#### Action item:
From the line that contains "Task: Switch to" through the closing line of the entries, write out each line exactly; pictures stay out.

#### Extracted data:
_ _ _ _

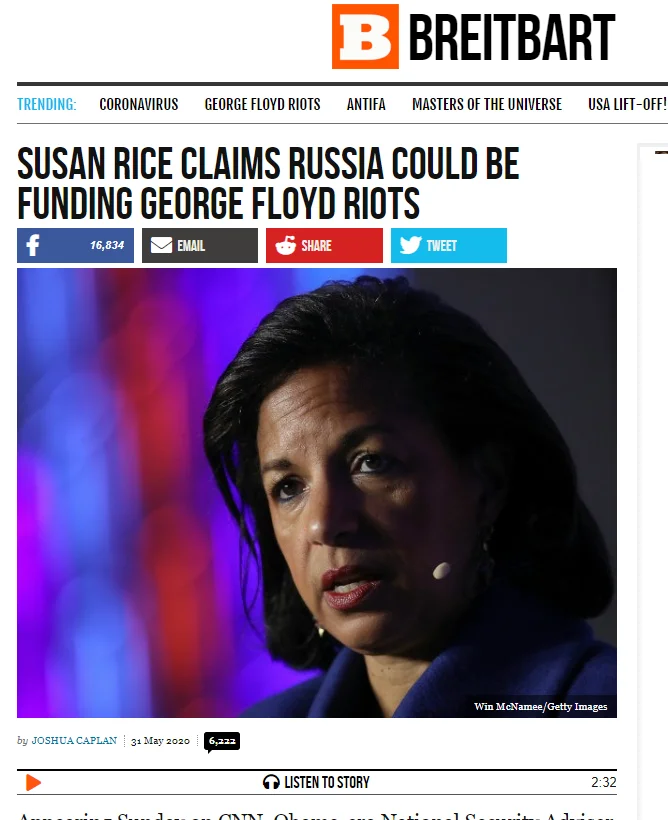The image size is (668, 820).
Task: Open the 6,222 comments bubble
Action: tap(222, 742)
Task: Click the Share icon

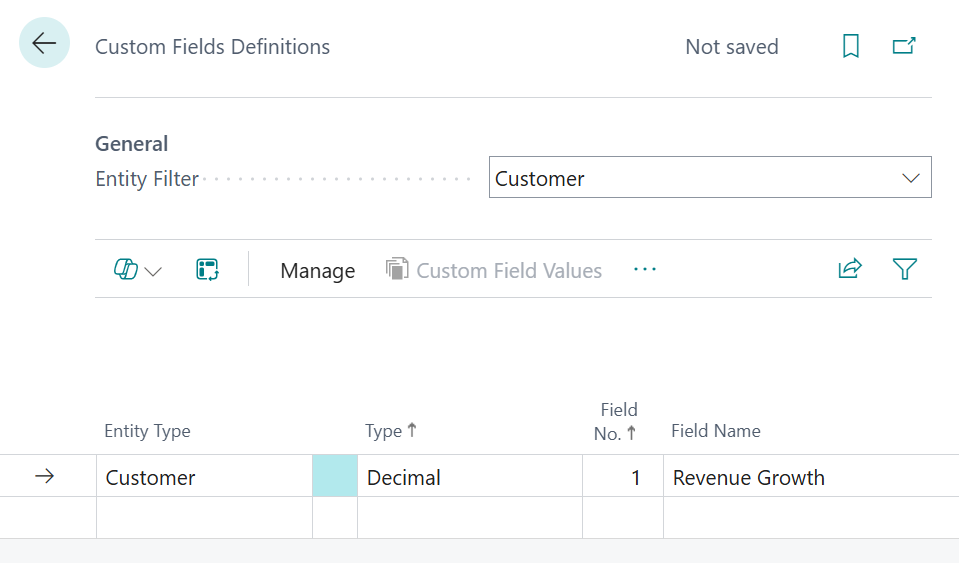Action: pos(849,269)
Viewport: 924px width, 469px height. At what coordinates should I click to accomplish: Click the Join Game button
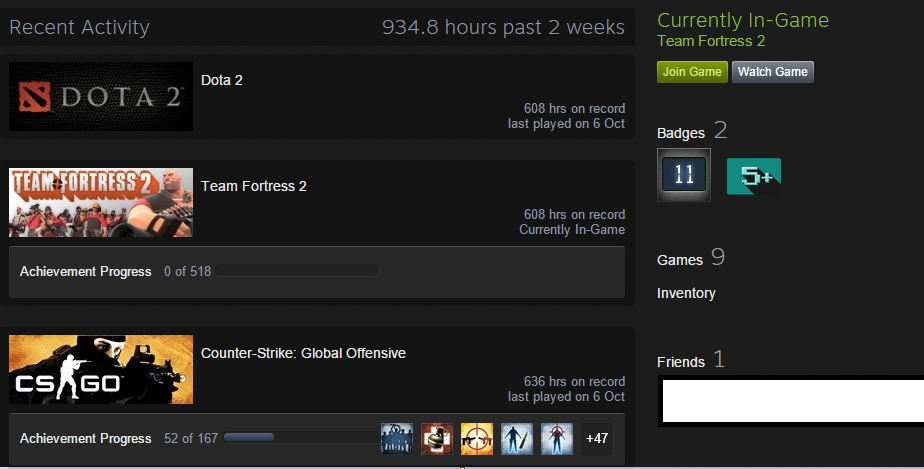[x=692, y=72]
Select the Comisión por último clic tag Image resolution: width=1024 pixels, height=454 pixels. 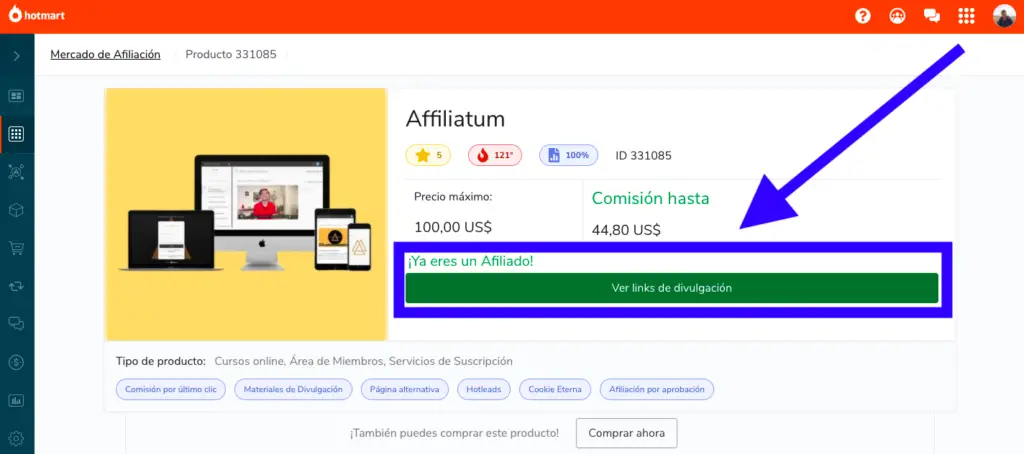[x=171, y=389]
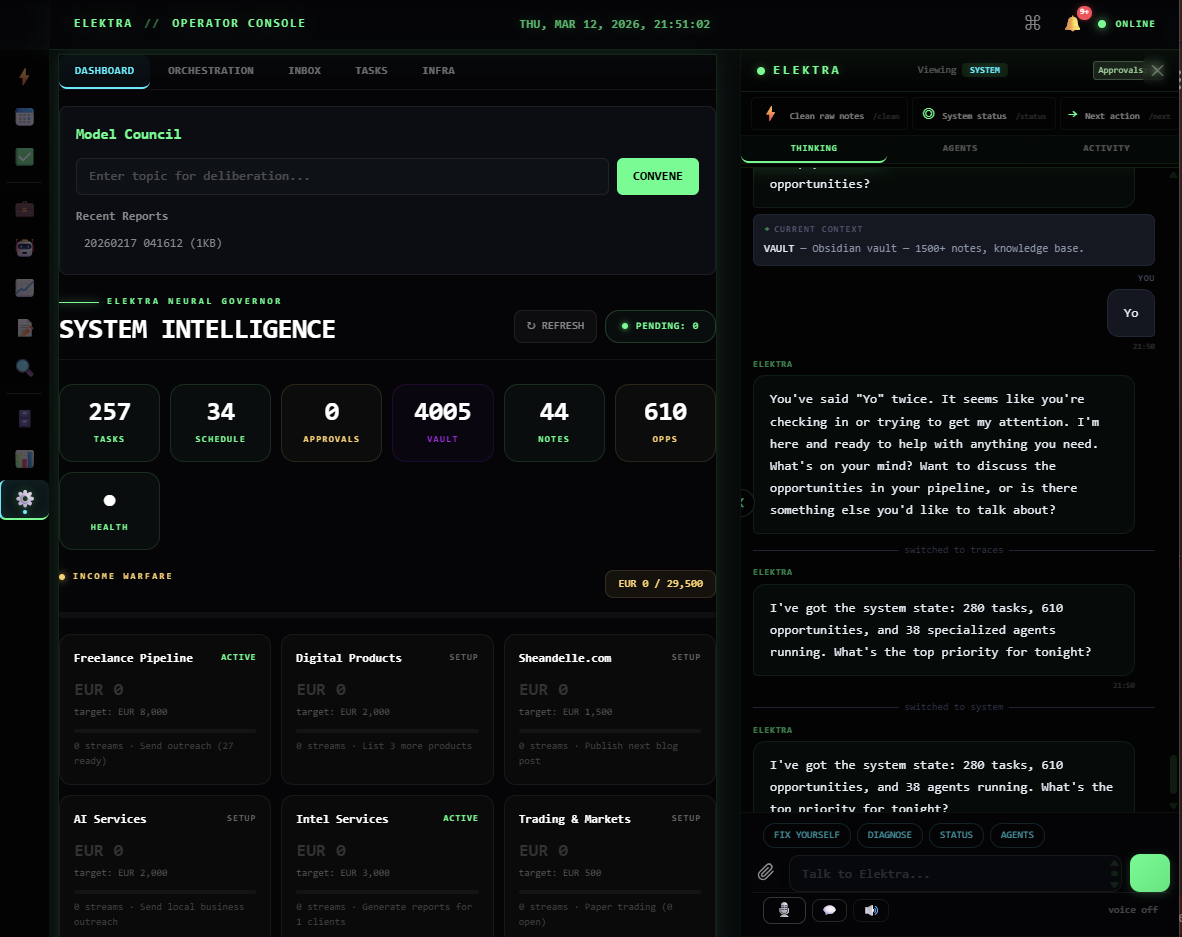Image resolution: width=1182 pixels, height=937 pixels.
Task: Select the lightning bolt tool in the sidebar
Action: [x=24, y=76]
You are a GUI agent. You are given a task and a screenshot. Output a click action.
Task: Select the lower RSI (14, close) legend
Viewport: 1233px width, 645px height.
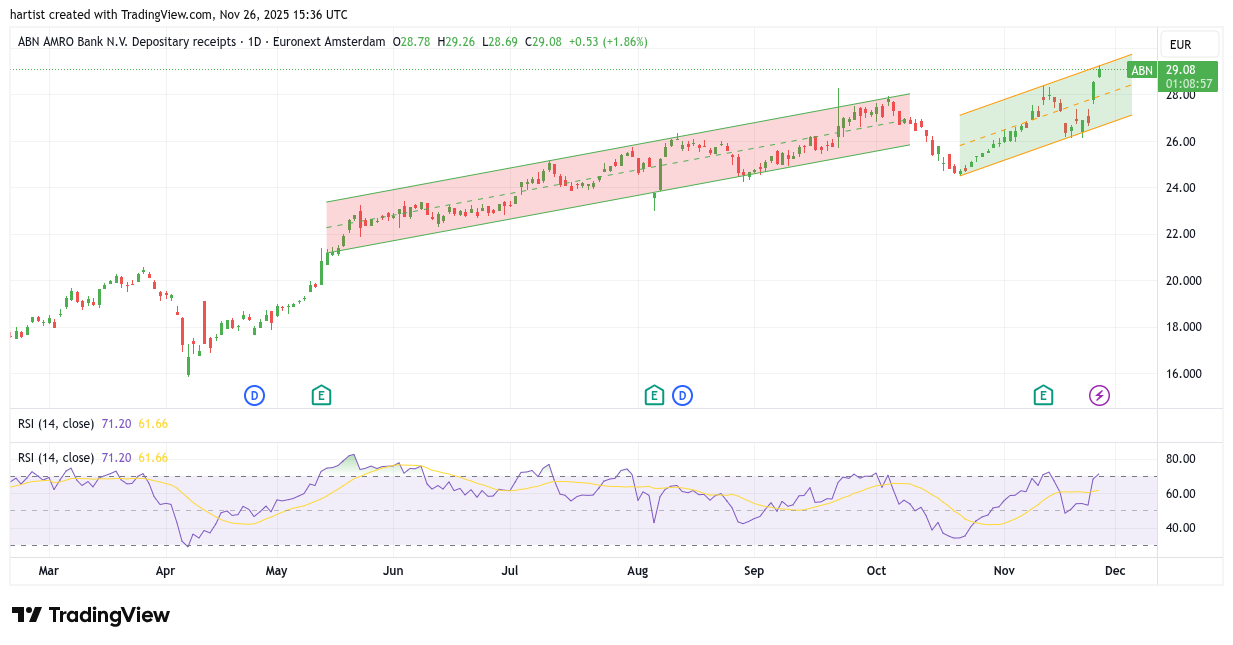click(x=56, y=458)
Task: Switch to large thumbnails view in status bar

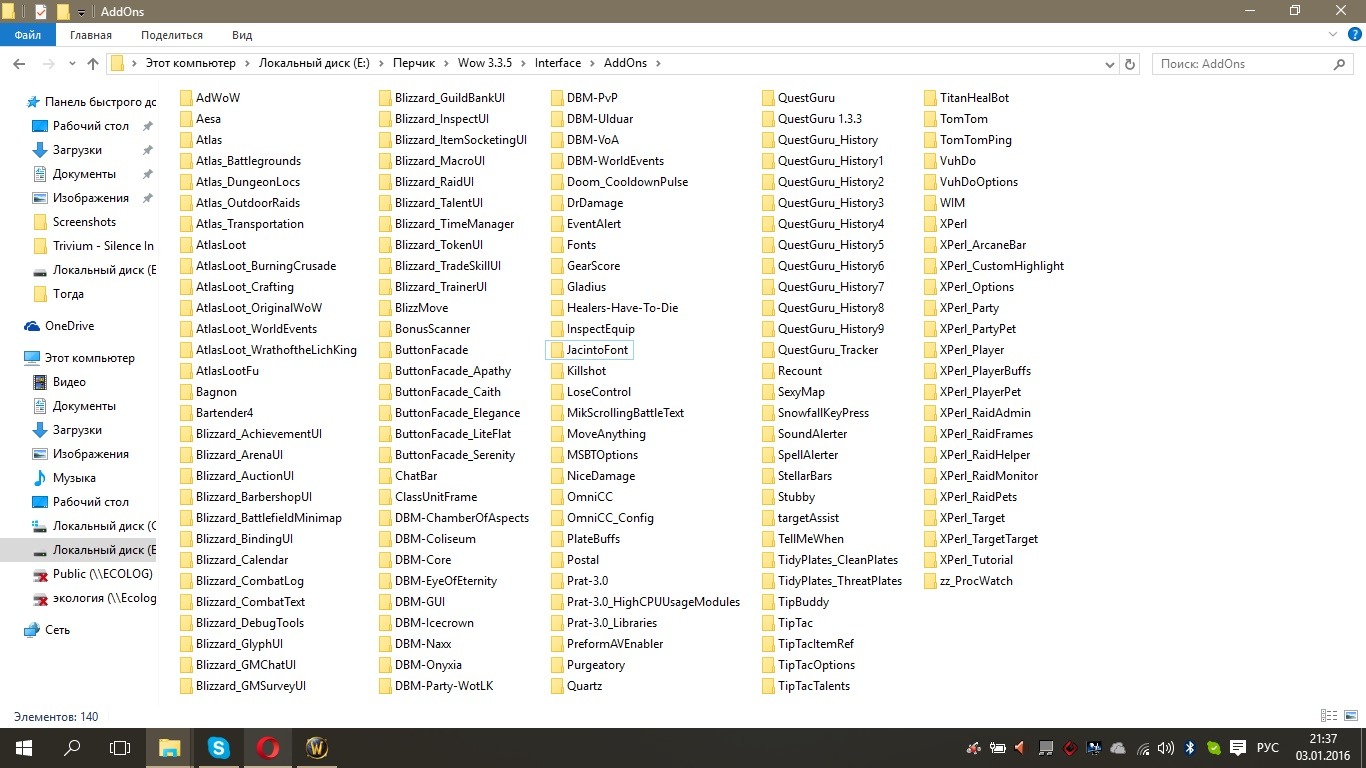Action: coord(1350,716)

_ _ _ _

#### Solution to this task:
Task: Switch to large thumbnails view in status bar

Action: coord(1350,716)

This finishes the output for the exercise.